Outra convenção internacional de combate ao crime da qual o Brasil é signatário é a Convenção das Nações Unidas contra a Corrupção, conhecida como Convenção de Mérida.
“Legalmente, o Brasil está preparado para resolver essas questões. Vai depender de boa investigação feita aqui e se não haverá obstáculos para que as provas venham do Paraguai”, avalia o professor de direito penal internacional.
Conheça a lei
Artigo 5º LI - nenhum brasileiro será extraditado, salvo o naturalizado, em caso de crime comum, praticado antes da naturalização, ou de comprovado envolvimento em tráfico ilícito de entorpecentes e drogas afins, na forma da lei;
Art. 102. Compete ao Supremo Tribunal Federal, precipuamente, a guarda da Constituição, cabendo-lhe:
I - processar e julgar, originariamente:
g) a extradição solicitada por Estado estrangeiro;
Art. 7º - Ficam sujeitos à lei brasileira, embora cometidos no estrangeiro:
I - os crimes:
a)contra a vida ou a liberdade do Presidente da República;
b) b) contra o patrimônio ou a fé pública da União, do Distrito Federal, de Estado, de Território, de Município, de empresa pública, sociedade de economia mista, autarquia ou fundação instituída pelo Poder Público;
c) contra a administração pública, por quem está a seu serviço;
d) de genocídio, quando o agente for brasileiro ou domiciliado no Brasil;
II - os crimes:
que, por tratado ou convenção, o Brasil se obrigou a reprimir;
a) b) praticados por brasileiro;
c) praticados em aeronaves ou embarcações brasileiras, mercantes ou de propriedade privada, quando em território estrangeiro e aí não sejam julgados.

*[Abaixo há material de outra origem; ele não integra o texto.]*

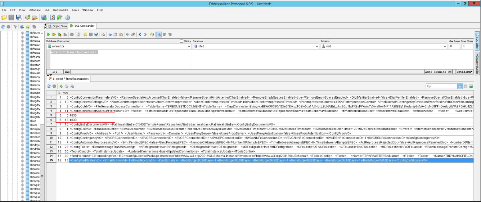Switch to the Object View tab

pos(58,26)
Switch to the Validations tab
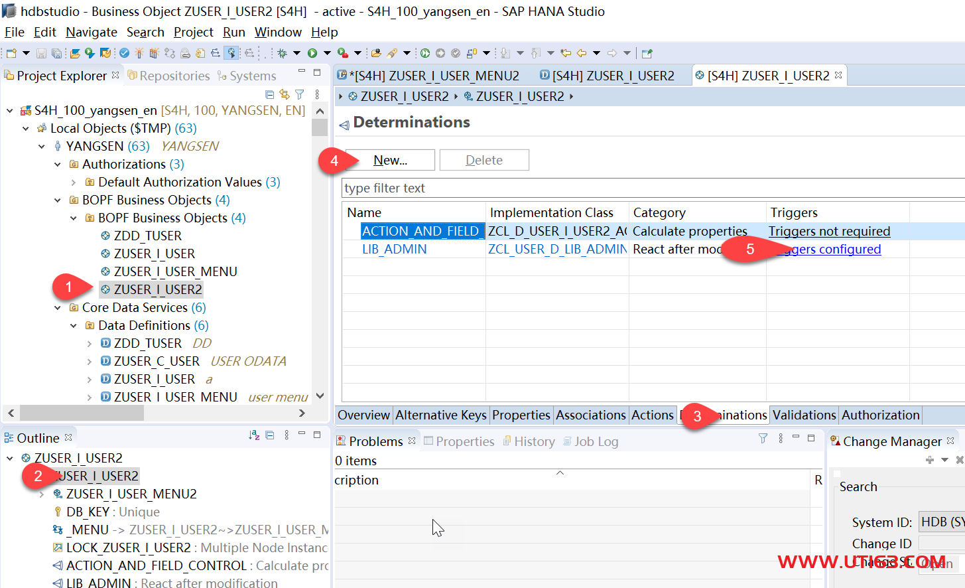Screen dimensions: 965x588 click(804, 415)
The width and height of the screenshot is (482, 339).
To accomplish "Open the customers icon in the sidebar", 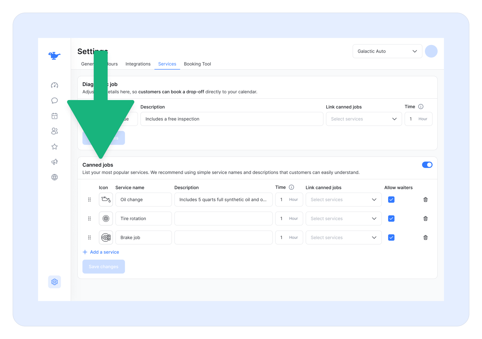I will click(54, 131).
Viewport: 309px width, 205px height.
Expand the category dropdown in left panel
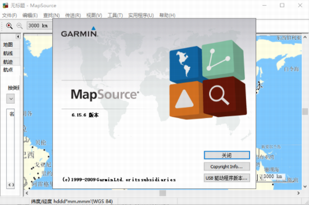11,99
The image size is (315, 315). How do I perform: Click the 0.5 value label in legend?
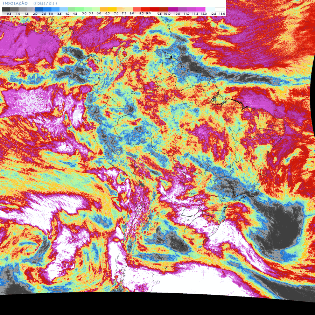[9, 13]
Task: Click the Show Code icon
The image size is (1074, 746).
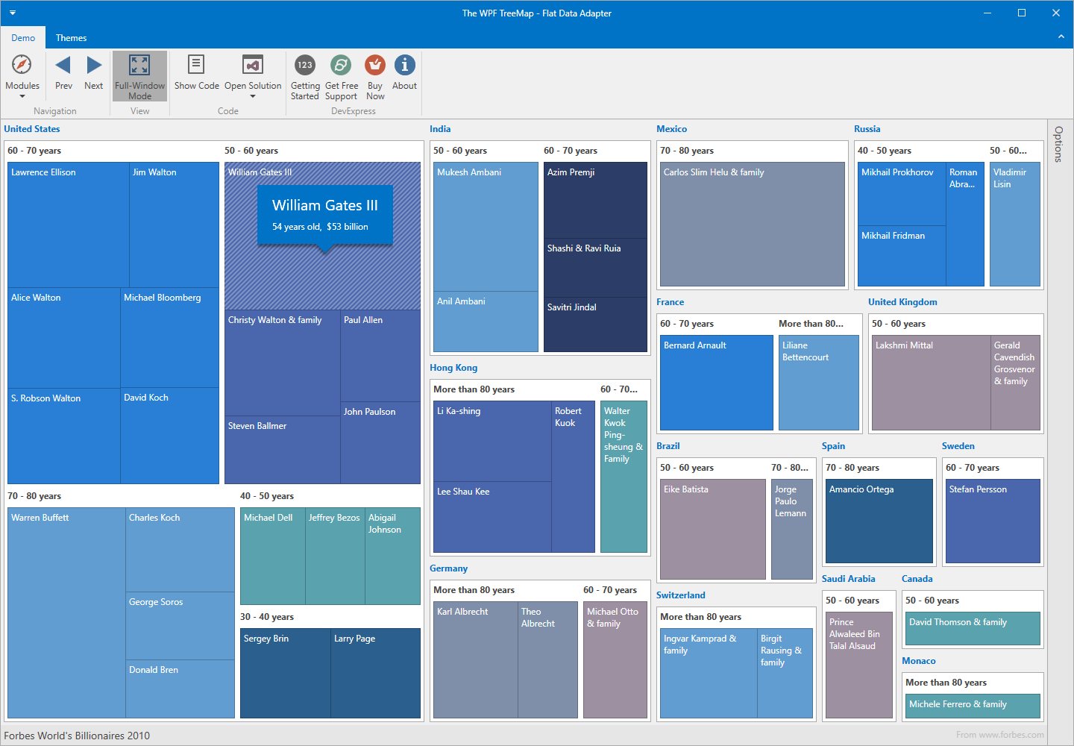Action: (x=196, y=66)
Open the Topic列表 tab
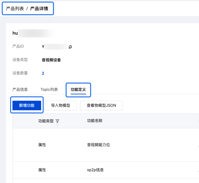 [x=49, y=89]
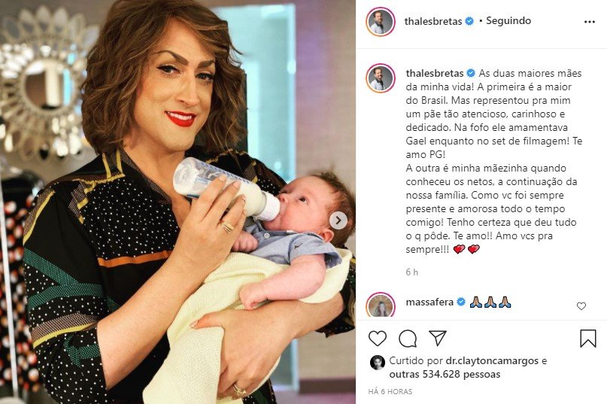607x404 pixels.
Task: Open comments with the speech bubble icon
Action: pyautogui.click(x=408, y=339)
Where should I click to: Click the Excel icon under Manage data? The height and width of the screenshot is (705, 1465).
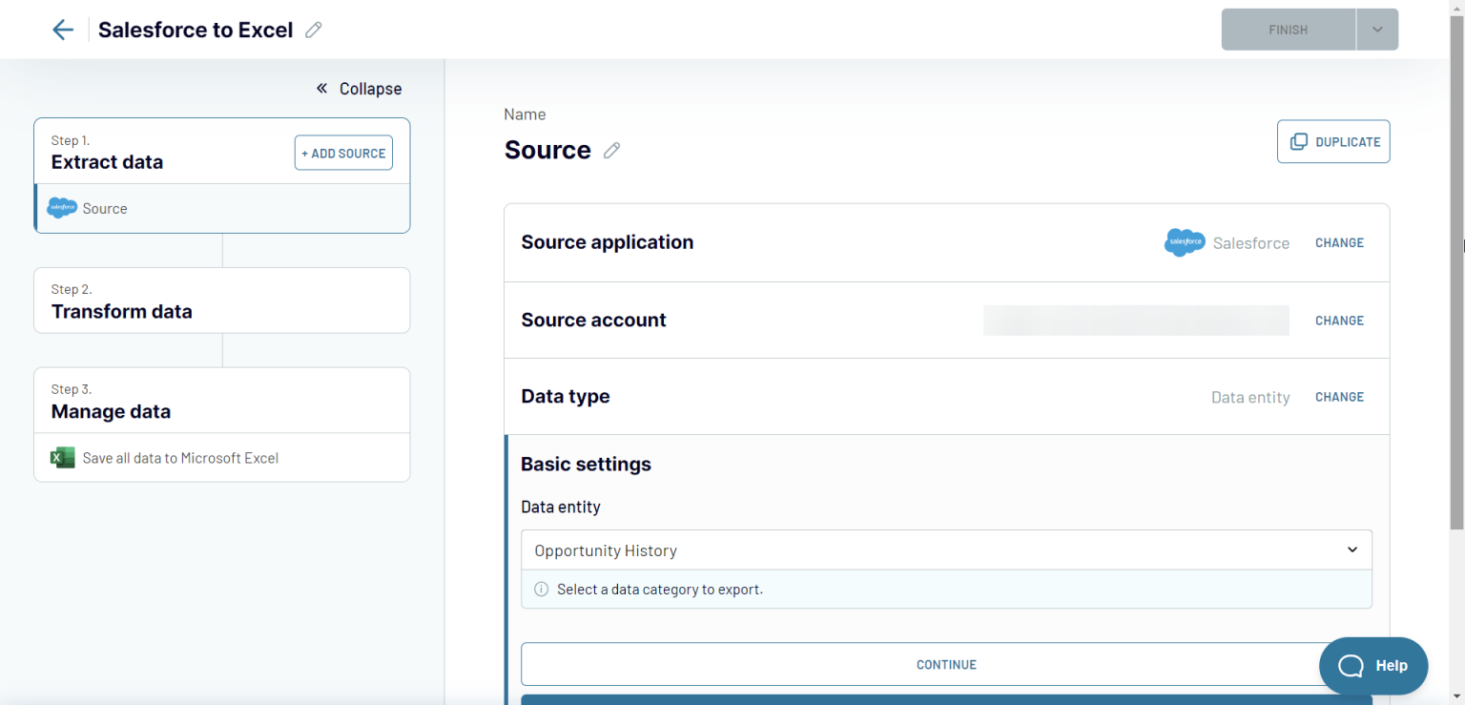[62, 457]
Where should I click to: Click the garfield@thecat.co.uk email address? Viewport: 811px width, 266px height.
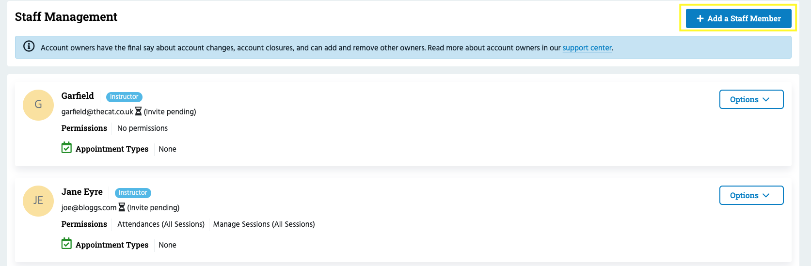[97, 112]
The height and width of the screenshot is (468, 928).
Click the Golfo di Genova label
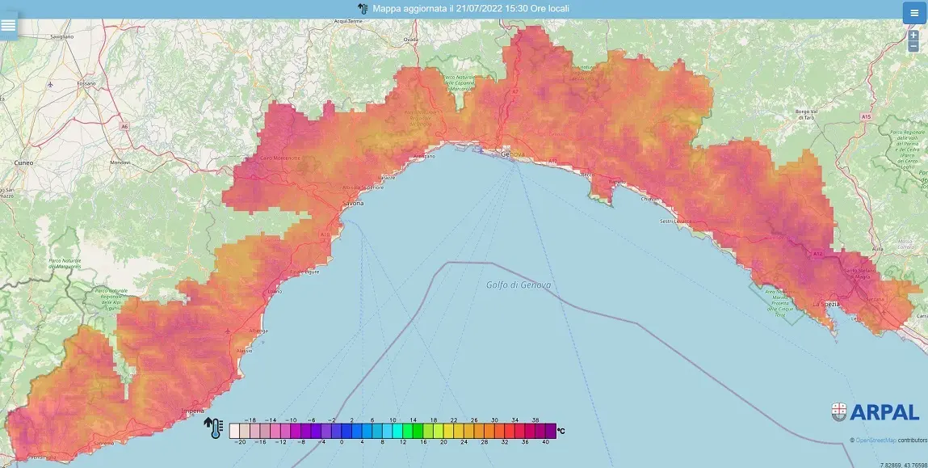(519, 285)
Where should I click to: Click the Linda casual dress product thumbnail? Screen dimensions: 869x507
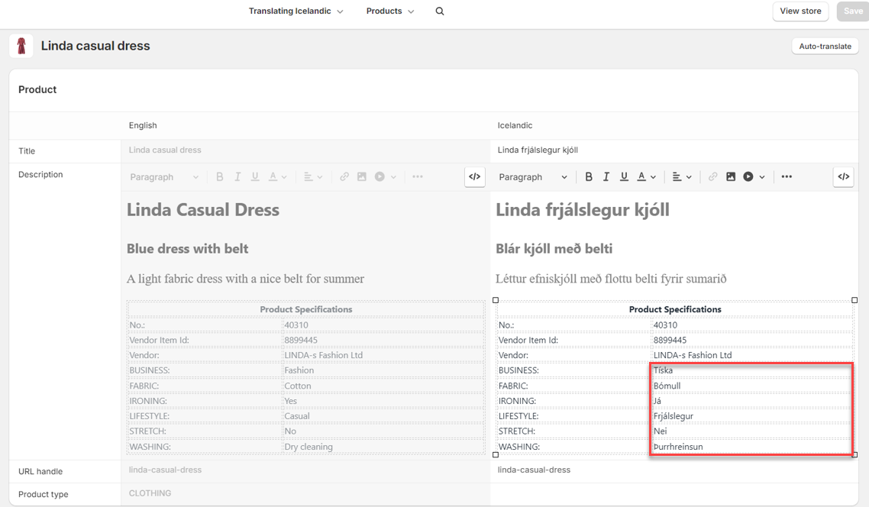point(21,46)
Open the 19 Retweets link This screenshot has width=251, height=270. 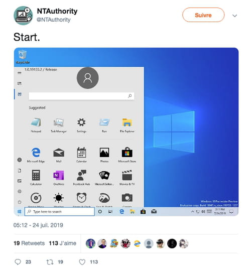tap(29, 243)
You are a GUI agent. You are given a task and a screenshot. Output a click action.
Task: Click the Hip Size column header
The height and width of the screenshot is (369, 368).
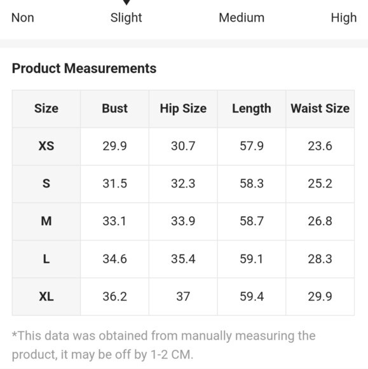click(183, 109)
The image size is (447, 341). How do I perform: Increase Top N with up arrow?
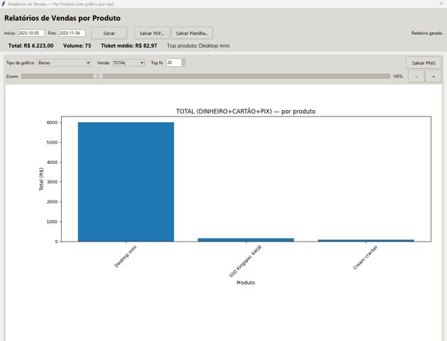click(x=183, y=60)
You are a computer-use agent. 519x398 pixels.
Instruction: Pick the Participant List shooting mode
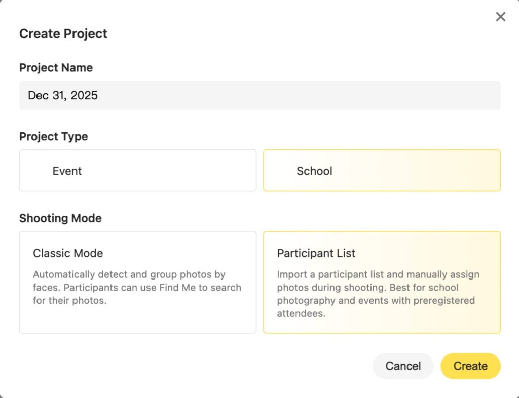click(382, 282)
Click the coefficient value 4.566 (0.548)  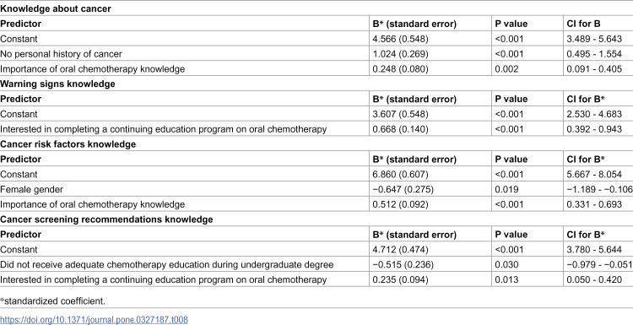[400, 39]
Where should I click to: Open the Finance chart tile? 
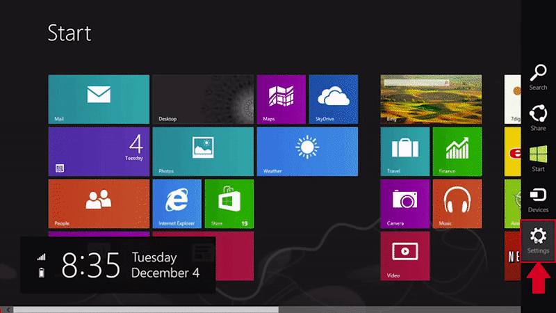[x=457, y=151]
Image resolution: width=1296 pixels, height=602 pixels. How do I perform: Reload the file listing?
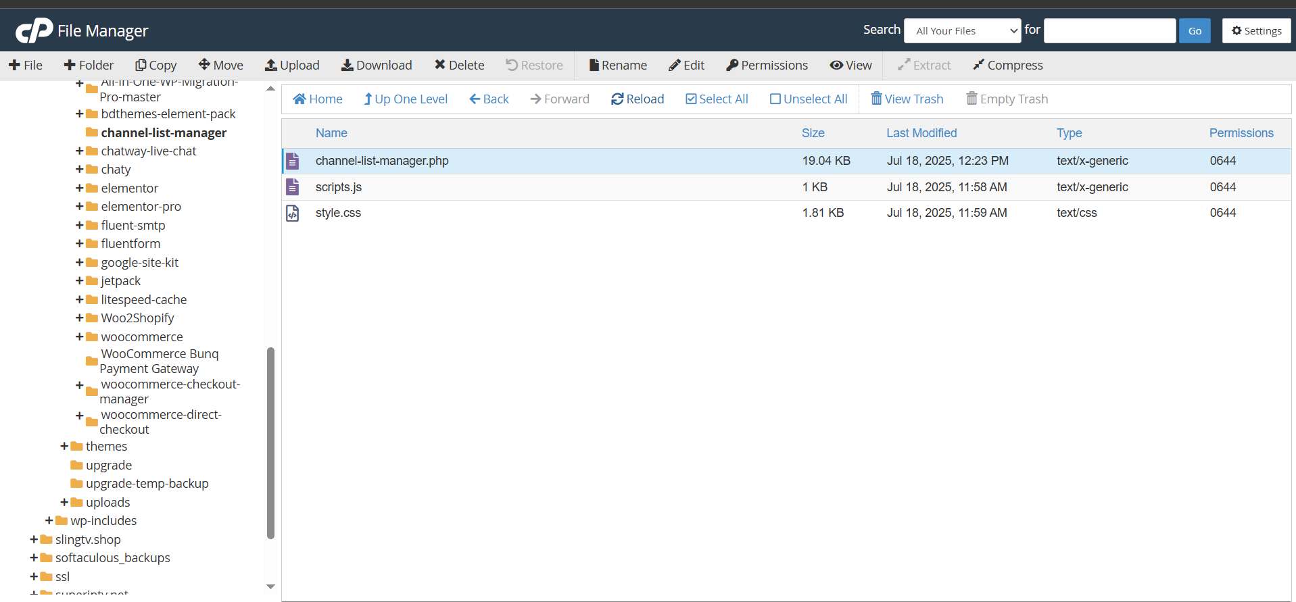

§ 1º - Nos casos do inciso I, o agente é punido segundo a lei brasileira, ainda que absolvido ou condenado no estrangeiro.
§ 2º - Nos casos do inciso II, a aplicação da lei brasileira depende do concurso das seguintes condições:
a) entrar o agente no território nacional;
b) ser o fato punível também no país em que foi praticado;
c) estar o crime incluído entre aqueles pelos quais a lei brasileira autoriza a extradição;
d) não ter sido o agente absolvido no estrangeiro ou não ter aí cumprido a pena;
e) não ter sido o agente perdoado no estrangeiro ou, por outro motivo, não estar extinta a punibilidade, segundo a lei mais favorável.
§ 3º - A lei brasileira aplica-se também ao crime cometido por estrangeiro contra brasileiro fora do Brasil, se, reunidas as condições previstas no parágrafo anterior: não foi pedida ou foi negada a extradição;
a) b) houve requisição do Ministro da Justiça.